GIVEN INSTRUCTION A: In the article on the album Listening to Pictures, list every publication named under "Review scores."
GIVEN INSTRUCTION B: According to the article on the album Listening to Pictures, which two UK charts did the album reach number 34 on?
GIVEN INSTRUCTION C: Go on with the article on the album Listening to Pictures, picking up after its last sentence.

Studio album by Jon Hassell
- Released: June 8, 2018
- Studio: Studio Venice, California
- Genre: Avant-garde
- Length: 38:41
- Label: Ndeya
- Producer: Jon Hassell

Jon Hassell chronology
| Last Night the Moon Came Dropping Its Clothes in the Street (2009) | Listening to Pictures (2018) | Seeing Through Sound (2020) |

= Listening to Pictures =

Listening to Pictures is a studio album by Jon Hassell. It was released on his own record label, Ndeya, on June 8, 2018. It peaked at number 34 on the UK Dance Albums Chart, as well as number 34 on the UK Independent Albums Chart.

Professional ratings
Aggregate scores
| Source | Rating |
| Metacritic | 84/100 |
Review scores
| Source | Rating |
| All About Jazz |  |
| Exclaim! | 8/10 |
| The Guardian |  |
| The Independent |  |
| Pitchfork | 7.3/10 |
| Resident Advisor | 4.0/5 |
| Vice (Expert Witness) | A− |

==Critical reception==
At Metacritic, which assigns a weighted average score out of 100 to reviews from mainstream critics, the album received an average score of 84% based on 10 reviews, indicating "universal acclaim".

RAW RECORDS:
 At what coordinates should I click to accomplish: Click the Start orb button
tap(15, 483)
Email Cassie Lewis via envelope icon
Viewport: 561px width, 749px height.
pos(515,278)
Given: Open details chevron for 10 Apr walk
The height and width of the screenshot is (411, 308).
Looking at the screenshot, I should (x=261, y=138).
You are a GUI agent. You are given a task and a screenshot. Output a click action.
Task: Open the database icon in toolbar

--

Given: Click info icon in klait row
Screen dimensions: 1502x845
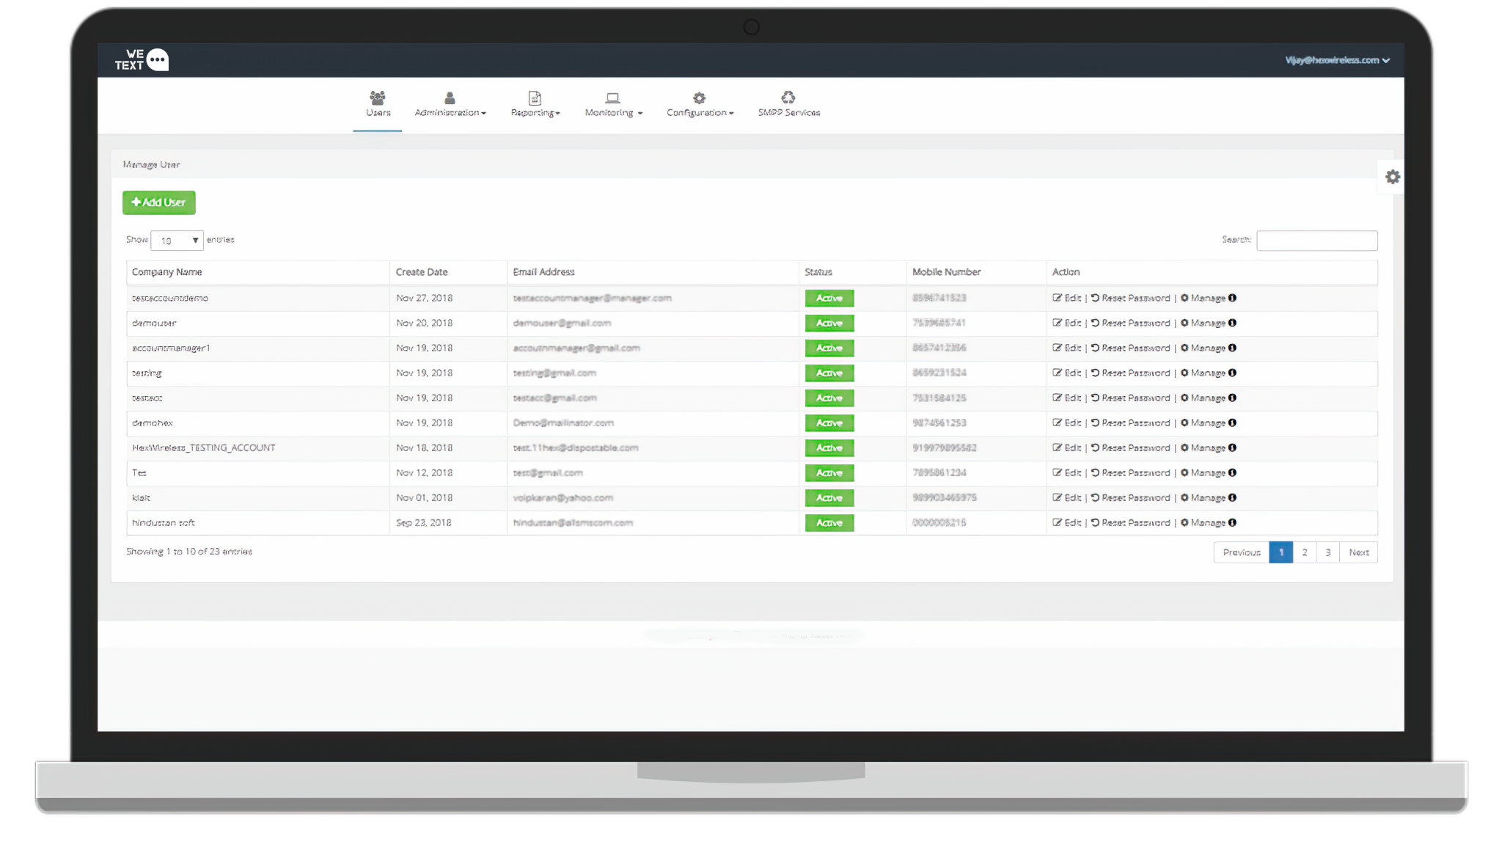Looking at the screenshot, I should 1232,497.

EXERCISE OUTPUT A: All About Jazz, Exclaim!, The Guardian, The Independent, Pitchfork, Resident Advisor, Vice (Expert Witness)

EXERCISE OUTPUT B: The UK Dance Albums Chart and the UK Independent Albums Chart.

EXERCISE OUTPUT C:
John Lewis of The Guardian gave the album 4 stars out of 5, saying, "Hassell's electronic soundscapes recall the work of Oneohtrix Point Never, Boards of Canada or Aphex Twin." He added, "Hassell is into exploring the multiple layers that exist in his sound, what he calls 'vertical listening' – and this is certainly dense, endlessly mutating music that rewards multiple listenings." Dave Beech of The Independent gave the album 4 stars out of 5, saying, "it's not an album that strives for immediacy, but is best soaked in over multiple listens." Robert Ham of Pitchfork gave the album a 7.3 out of 10, saying: "Its eight tracks are teeming with strands of melody and unbound rhythms that have been meticulously constructed into groaning towers of sound."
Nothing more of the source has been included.